Half of Large Banks Have Bad Operational Risk Management
The OCC uncovered severe problems that could rebound on CRE, among others.
It’s shocking and sobering if you’re in CRE. Major federal bank regulatory Office of the Comptroller of the Currency made “confidential assessments” of 22 large banks it supervises, according to a Bloomberg report. Fully half lack an adequate grasp of and controls for many types of operational risk.
The lack of operational risk management in the largest banks is outside of bad loans or the potential for damaging market swings. The OCC looked at such threats as employee mistakes, legal problems, natural disasters, or tech weaknesses. These are things that can go wrong in how a bank undertakes day-to-day ordinary procedures, not with, for example, the quality of loans. And yet, the results could rebound indirectly on CRE.
That’s because, in a bank, virtually every type of risk comes down to holding capital in reserve. “Banks have to show regulators plans for managing such risks, and they have to hold capital against those threats, a requirement that’s long been debated because they’re harder to measure than credit or market risks,” Bloomberg wrote.

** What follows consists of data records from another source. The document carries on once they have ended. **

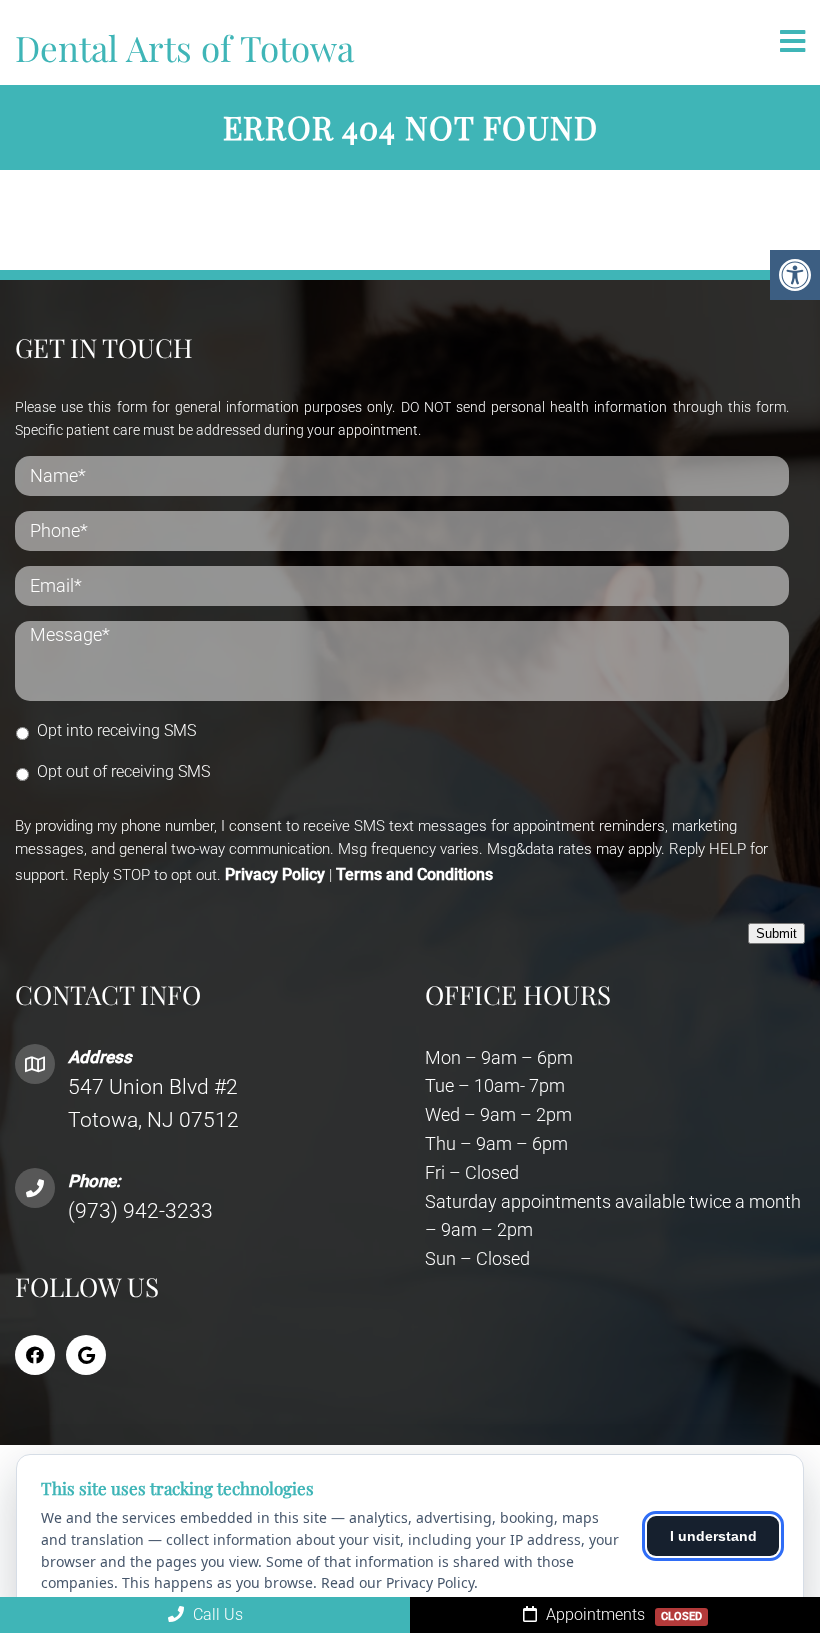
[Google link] (86, 1355)
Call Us (216, 1614)
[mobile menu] (792, 42)
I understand (713, 1536)
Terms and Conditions (414, 874)
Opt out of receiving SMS (123, 771)
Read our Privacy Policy (397, 1582)
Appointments (622, 1614)
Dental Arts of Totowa (184, 47)
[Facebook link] (35, 1355)
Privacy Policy (275, 874)
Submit (776, 933)
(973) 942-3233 (140, 1211)
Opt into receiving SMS (116, 730)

If banks have “insufficient” or “weak” management of operational risk, that means the institutions can’t see or control it enough. The less it’s possible to identify, anticipate, and counter risk, the greater the amount of capital reserves ultimately needed to offset the potential threat.
In a report from last month, the OCC noted that operational risk was elevated, whether from cyber threats, increasing digitalization, new and innovative product and service adoption, and payment and wire fraud. Banks that have poor control over operational risk should have to plan for even greater amounts of capital reserves.
That capital must come from somewhere. If there isn’t a sudden influx, it stands to reason that there will be less capital to cover other types of risk, like CRE lending. However, the OCC report also noted increased credit risk, particularly from commercial real estate, specifically office and some multifamily.
That isn’t surprising. The credit quality on office bank loans has continued to drop. The Federal Reserve most recently said that CRE overall continues to weaken. Even the largest banks are showing signs of pain from CRE lending.
The new question is whether operational weaknesses at major banks are likely to open new negative pressures on CRE lending by pulling reserve capital away.